Estima-se que um em cada 100 mil bebês nascerão com a epispádia: uma malformação, mais comum nos meninos, na qual a uretra se abre na face dorsal do pênis, podendo levar à perda do controle urinário. Além disso, geralmente está associada à extrofia vesical, caracterizada pela exposição da bexiga para fora do abdome.
É uma condição delicada que exige procedimentos cirúrgicos e pós-operatórios altamente especializados. Criada há mais de 50 anos pelo urologista australiano Justin Kelly, a chamada técnica de Kelly traz um bom resultado para os pacientes. Mas ainda é pouco utilizada devido à sua complexidade.
Diante disso, um grupo cooperativo brasileiro foi formado por cirurgiões para o emprego desse procedimento em pacientes com extrofia vesical e epispádia. E, no dia 18 de setembro, um bebê de quatro meses passou pela cirurgia, realizada pela primeira vez no Hospital Moinhos de Vento, em Porto Alegre.
O paciente tinha apenas epispádia com incontinência urinária. O procedimento durou nove horas, contando não apenas com a correção dessa condição, mas também com a reconstrução do esfíncter para permitir o controle da urina pelo bebê — um quadro que exige maior atenção no pós-operatório, como explica Eduardo Correa Costa, cirurgião pediátrico do Hospital Moinhos de Vento.
“Quando fazemos isso, há um aumento da pressão dentro da bexiga, o que exigiu também um procedimento para prevenir o refluxo da urina para o rim. Com isso, o paciente vai para a UTI com vários cateteres, um em cada ureter, além de sonda na bexiga e acompanhamento da musculatura do abdome”, explica o médico. O bebê teve uma boa evolução após a cirurgia, tendo a intubação retirada após 72 horas, quando a média é de seis a sete dias. Posteriormente, serão necessários outros procedimentos para concluir a reconstrução da uretra.

▶ _Tarefa A_: Transcreva do texto sobre a epispádia tudo o que vai de "É uma condição" até "em Porto Alegre.".
▶ _Tarefa B_: Dê continuidade ao texto sobre a epispádia a partir do ponto em que ele termina.
Os dados a seguir são um material independente do texto sobre a epispádia.

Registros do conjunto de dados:
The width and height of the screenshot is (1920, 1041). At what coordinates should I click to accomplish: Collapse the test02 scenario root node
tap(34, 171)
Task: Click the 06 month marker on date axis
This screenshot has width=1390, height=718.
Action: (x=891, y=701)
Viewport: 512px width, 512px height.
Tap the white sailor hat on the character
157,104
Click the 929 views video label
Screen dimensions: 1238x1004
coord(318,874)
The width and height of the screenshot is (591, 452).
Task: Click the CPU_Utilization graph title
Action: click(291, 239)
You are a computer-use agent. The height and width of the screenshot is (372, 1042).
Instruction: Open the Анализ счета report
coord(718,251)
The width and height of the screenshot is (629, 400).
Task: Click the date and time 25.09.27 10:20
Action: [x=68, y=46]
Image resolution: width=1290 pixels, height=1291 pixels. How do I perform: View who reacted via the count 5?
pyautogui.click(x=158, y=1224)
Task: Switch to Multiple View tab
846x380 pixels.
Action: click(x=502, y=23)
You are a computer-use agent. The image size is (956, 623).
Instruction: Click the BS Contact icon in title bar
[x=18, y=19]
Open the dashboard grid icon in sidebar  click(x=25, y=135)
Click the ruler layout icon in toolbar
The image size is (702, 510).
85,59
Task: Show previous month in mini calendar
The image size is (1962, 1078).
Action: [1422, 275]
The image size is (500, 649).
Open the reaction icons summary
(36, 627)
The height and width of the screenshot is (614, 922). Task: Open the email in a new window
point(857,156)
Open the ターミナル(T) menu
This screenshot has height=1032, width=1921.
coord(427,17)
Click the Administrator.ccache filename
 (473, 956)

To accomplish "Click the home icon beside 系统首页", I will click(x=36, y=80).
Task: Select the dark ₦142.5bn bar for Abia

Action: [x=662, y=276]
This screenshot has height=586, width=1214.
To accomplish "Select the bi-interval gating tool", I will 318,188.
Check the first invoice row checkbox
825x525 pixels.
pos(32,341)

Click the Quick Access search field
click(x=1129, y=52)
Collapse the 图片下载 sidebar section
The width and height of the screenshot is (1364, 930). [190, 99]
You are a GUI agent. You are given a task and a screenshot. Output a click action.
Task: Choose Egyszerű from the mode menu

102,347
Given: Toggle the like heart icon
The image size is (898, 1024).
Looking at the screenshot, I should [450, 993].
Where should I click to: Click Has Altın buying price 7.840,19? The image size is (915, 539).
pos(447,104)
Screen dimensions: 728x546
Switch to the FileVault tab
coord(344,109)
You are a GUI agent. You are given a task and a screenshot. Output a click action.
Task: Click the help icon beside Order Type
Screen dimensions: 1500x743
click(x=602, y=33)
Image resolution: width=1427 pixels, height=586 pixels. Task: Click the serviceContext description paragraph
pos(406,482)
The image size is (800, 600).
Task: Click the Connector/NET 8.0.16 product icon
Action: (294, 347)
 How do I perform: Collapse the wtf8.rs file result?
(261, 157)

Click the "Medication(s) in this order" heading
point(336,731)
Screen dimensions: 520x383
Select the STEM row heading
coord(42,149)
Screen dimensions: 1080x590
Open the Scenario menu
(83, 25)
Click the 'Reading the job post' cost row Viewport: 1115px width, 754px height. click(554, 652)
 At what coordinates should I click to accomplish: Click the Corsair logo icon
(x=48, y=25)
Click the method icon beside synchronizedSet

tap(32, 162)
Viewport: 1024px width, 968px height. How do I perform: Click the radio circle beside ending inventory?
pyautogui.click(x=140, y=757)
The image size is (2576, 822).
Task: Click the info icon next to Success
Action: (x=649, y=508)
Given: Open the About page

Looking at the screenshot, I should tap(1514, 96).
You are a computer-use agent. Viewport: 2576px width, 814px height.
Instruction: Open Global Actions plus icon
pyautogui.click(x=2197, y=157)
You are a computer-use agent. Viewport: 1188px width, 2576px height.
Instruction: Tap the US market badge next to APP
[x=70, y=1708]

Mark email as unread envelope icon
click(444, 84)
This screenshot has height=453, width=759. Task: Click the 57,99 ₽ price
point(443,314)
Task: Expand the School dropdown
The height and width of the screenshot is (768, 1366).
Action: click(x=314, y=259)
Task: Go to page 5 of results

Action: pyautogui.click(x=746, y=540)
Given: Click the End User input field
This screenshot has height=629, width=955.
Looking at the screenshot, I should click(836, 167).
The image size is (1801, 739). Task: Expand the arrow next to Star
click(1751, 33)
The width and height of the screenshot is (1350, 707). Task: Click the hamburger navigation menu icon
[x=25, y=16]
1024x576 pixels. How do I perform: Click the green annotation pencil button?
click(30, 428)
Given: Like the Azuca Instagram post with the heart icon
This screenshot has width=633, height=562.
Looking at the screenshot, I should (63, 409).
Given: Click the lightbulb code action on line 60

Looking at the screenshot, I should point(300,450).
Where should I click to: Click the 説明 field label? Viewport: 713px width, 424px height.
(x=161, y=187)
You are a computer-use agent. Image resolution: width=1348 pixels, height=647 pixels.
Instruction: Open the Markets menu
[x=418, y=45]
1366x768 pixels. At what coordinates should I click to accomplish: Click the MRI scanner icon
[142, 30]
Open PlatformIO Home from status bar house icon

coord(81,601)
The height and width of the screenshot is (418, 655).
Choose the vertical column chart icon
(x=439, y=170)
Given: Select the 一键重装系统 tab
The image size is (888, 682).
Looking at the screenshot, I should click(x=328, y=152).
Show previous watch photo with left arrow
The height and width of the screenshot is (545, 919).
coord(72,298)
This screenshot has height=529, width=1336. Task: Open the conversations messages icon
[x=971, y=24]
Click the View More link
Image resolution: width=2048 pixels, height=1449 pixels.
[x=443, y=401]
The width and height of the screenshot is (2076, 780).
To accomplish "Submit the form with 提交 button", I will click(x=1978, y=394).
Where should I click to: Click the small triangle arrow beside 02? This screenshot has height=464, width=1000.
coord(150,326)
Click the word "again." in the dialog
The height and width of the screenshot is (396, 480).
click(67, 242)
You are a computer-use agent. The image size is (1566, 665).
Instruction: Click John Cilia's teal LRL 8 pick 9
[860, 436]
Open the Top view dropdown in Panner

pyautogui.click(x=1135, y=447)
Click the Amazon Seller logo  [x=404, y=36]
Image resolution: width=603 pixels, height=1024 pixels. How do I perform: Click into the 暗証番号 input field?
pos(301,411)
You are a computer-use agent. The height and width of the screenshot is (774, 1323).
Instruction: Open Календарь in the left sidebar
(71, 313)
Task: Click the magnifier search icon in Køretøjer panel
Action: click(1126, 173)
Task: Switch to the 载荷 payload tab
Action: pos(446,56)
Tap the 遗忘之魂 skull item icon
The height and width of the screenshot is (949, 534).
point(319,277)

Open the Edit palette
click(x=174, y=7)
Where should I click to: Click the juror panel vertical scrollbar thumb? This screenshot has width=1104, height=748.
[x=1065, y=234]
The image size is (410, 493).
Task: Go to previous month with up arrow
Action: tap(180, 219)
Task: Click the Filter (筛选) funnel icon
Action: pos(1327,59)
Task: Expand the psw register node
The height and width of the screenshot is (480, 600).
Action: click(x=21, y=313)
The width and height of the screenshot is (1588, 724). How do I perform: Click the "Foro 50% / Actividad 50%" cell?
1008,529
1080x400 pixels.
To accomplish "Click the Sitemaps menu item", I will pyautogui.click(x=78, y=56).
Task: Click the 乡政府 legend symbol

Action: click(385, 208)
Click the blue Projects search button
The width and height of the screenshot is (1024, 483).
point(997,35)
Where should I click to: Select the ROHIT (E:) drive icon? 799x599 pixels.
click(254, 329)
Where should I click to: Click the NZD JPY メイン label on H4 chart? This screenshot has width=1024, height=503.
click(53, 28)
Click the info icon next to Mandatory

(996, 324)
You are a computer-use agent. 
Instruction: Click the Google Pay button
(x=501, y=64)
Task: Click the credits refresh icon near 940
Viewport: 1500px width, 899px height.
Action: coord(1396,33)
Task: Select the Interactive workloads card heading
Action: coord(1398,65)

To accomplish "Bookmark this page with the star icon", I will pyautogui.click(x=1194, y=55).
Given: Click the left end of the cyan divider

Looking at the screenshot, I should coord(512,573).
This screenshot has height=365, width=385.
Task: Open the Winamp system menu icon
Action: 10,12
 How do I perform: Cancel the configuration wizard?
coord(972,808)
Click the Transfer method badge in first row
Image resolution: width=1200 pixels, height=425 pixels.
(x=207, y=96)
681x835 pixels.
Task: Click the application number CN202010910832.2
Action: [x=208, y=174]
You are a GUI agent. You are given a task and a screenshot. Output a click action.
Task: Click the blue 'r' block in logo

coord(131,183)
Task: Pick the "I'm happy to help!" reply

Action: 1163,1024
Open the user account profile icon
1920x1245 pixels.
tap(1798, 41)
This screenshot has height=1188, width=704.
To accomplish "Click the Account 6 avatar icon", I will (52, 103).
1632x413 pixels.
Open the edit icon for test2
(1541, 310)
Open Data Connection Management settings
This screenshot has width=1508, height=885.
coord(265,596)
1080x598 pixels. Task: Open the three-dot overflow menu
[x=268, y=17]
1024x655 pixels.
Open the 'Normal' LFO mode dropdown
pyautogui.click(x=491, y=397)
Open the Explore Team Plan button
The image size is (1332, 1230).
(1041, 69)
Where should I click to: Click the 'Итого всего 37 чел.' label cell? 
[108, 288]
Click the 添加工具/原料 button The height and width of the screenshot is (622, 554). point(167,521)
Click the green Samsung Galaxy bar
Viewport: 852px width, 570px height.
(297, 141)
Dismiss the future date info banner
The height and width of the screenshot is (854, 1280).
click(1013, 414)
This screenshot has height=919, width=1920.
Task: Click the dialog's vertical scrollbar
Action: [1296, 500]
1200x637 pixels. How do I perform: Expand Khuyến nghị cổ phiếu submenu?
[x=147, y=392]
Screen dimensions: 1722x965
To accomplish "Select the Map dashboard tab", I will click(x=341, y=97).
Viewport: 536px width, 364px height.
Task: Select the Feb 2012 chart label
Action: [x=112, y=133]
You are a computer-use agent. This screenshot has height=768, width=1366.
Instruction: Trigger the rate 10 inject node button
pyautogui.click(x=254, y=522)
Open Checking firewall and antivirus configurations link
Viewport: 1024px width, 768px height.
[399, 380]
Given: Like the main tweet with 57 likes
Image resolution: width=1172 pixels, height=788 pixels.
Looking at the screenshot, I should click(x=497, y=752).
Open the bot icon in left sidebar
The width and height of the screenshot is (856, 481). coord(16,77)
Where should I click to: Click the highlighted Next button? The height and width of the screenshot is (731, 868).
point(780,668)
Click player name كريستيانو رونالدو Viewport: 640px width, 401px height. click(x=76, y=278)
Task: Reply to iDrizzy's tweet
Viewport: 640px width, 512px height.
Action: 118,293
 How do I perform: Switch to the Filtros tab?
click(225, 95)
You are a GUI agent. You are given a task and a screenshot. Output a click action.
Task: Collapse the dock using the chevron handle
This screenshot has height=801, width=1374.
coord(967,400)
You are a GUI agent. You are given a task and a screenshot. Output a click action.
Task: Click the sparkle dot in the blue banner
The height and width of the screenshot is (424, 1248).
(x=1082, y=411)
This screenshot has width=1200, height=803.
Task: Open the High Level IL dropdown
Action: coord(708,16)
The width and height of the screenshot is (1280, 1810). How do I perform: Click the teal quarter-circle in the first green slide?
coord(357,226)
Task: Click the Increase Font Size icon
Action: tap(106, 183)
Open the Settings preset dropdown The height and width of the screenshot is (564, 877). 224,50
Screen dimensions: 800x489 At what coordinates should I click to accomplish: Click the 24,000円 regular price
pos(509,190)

▶ _Resposta esperada A_:
É uma condição delicada que exige procedimentos cirúrgicos e pós-operatórios altamente especializados. Criada há mais de 50 anos pelo urologista australiano Justin Kelly, a chamada técnica de Kelly traz um bom resultado para os pacientes. Mas ainda é pouco utilizada devido à sua complexidade.
Diante disso, um grupo cooperativo brasileiro foi formado por cirurgiões para o emprego desse procedimento em pacientes com extrofia vesical e epispádia. E, no dia 18 de setembro, um bebê de quatro meses passou pela cirurgia, realizada pela primeira vez no Hospital Moinhos de Vento, em Porto Alegre.

▶ _Resposta esperada B_:
O grupo cooperativo, do qual faz parte Eduardo, já realizou 34 cirurgias em nove estados, envolvendo mais de 200 cirurgiões, promovendo troca de experiências e crescimento conjunto. Ele destaca a qualidade da assistência no Hospital Moinhos de Vento, referência em tratamento intensivo pediátrico. “Isso agrega uma importante expertise para a instituição, que já é reconhecida em diversas áreas”, afirma. Embora complexo, o procedimento não é de urgência, sendo indicado para pacientes a partir dos três meses de idade.
O chefe do Serviço de Pediatria do Moinhos de Vento, João Krauzer, destaca que a instituição vem somando avanços importantes na área pediátrica, sendo referência em alta complexidade no tratamento intensivo, oncologia, hematologia, neurologia, cirurgia cardíaca e terapia gênica. “Temos a expectativa de ser, também, referência nesse tipo de procedimento da técnica de Kelly”, enfatiza o médico, pontuando que a rápida evolução clínica do paciente é exemplo das boas práticas e especialização da estrutura e profissionais.